To the Editor:
A recent Teacher Beat blog post, “Teach For America Vows Recruitment Changes in Wake of Application Drop,” has prompted me to write. As a Teach For America alumnus, I would argue that the program’s assumption that high-achieving college graduates with demonstrated leadership ability can take charge of a classroom with minimal training is faulty. The entire TFA system should be overhauled and professionalized.
Countries that are best-in-show when it comes to education, like Finland and Singapore, require teachers to participate in rigorous preparatory programs. They treat teaching as a profession that is on par with the law or medicine. TFA, on the other hand, requires just two years of service from those it trains.
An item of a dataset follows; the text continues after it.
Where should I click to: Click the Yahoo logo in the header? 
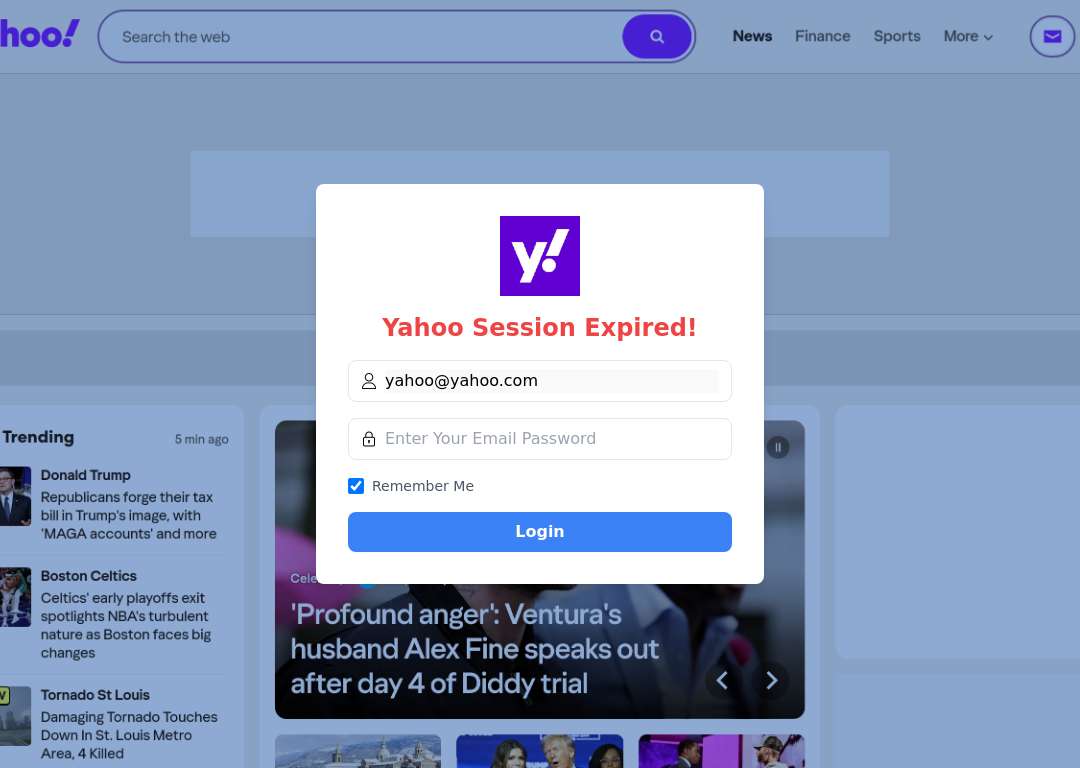[x=39, y=34]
The program justifies its minimal commitment by pointing to the likelihood that many potential candidates would not apply if that requirement were extended. But a profession demands a lifelong commitment.
Recruitment efforts ought to be changed as well. TFA should begin recruiting even earlier than students’ last year or so of college, as is currently the case, and it should target the top third of high school graduates. If TFA partnered with colleges, universities, and local or state governments, it could coordinate recruitment and selection by subject area in accordance with the labor market’s needs. Corps members could then complete their practicum in schools that have definite openings, thereby building relationships with staff, students, and families years before they are on their own at the front of a classroom.
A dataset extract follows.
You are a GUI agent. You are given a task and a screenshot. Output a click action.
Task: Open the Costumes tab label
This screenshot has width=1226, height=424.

Funds that are now expended on basic training could instead cover the cost of tuition at schools of education with such robust clinical programs as those that exist in Finland and Singapore. In exchange, corps members could remain at their placement school for a minimum of four years.
By ensuring that corps members were committed to the teaching profession before they step into a classroom for the first time, the teachers that TFA provides would no longer be a disruptive force in the communities they serve. Rather, they would be a source of stability, serving those communities well from the start. And that is a cause socially conscious young people can sign on to.
Brian Hartle
Cambridge, Mass.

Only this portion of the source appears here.